- Create a .venv in the src directory
- Run this code to install dependencies
py -m pip install -r requirements.txt
- Move cleaned datasets from KNNFeatureCreation colab into the data folder
- Run main.py file
- Run this to move into the src directory
cd src
- Run this code to install dependencies
uv sync
- Run this code to run the main.py file
uv run main.py
Models stored in the models dictionary.
rf_post: A random forest model trained on the top 20 most important features. It is used to predict Post Covid RevPAR
xgb_post: A XGBoost model trained on the entire Post-covid dataset. It is used to predict Post Covid RevPAR
rf_pre: A random forest model trained on the top 20 most important features. It is used to predict Pre Covid RevPAR
xgb_pre: A XGBoost model trained on the entire Post-covid dataset.

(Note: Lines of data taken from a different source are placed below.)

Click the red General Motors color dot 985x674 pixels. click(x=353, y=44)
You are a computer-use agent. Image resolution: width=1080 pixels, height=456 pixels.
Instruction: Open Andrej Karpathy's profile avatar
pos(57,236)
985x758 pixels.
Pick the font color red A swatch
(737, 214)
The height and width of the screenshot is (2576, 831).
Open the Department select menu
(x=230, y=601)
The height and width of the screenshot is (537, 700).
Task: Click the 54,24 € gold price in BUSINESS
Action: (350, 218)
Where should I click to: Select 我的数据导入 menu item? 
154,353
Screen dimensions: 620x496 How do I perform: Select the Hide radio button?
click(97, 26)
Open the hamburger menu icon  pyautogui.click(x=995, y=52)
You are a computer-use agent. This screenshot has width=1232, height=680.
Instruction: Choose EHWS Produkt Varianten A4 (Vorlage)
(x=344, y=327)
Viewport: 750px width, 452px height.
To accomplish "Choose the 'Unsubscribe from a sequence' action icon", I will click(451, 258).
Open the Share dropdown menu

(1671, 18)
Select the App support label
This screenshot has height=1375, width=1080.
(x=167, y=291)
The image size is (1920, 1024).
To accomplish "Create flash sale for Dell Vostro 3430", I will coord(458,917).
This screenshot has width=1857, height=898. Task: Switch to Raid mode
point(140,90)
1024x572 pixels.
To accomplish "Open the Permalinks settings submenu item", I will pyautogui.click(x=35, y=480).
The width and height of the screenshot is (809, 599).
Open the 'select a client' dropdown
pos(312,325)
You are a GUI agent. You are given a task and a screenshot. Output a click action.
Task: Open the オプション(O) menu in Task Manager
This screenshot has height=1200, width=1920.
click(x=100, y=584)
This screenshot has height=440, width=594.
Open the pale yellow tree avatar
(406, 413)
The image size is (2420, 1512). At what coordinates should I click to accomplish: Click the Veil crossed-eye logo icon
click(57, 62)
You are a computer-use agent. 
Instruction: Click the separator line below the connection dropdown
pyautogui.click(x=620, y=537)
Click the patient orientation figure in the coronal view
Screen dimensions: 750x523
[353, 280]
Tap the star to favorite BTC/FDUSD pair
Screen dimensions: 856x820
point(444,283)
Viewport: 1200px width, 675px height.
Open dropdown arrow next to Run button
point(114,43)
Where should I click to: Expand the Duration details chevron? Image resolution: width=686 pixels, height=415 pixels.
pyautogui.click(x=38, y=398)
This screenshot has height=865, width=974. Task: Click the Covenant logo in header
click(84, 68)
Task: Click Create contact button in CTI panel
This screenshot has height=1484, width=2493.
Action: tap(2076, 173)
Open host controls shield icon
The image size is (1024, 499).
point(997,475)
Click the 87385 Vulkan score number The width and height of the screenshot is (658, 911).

It is used to predict Post Covid RevPAR
Remember that the rf models are only trained on the top 20 features. Remember to trim the features dataframe so that the model works
The below notebooks should be run in the following order in Google Colab after running clean_and_preprocess() from cleaning_pre_processing_and_trees/main.py. Before running the below, store in Colab the cleaned train and test csv data in the form train.csv,test.csv; and the original drive time data master_panel_drv10.csv,master_panel_drv15.csv,master_panel_drv30.csv; and the original scoring data scoring.csv.
Data Exploration.ipynbKNNFeatureCreation.ipynbNeuralNet.ipynbEnsembling.ipynbVisualizations2.ipynbVisualizations.ipynb
filled_scoring.csv contains the ensemble model's prediction for scoring.csv.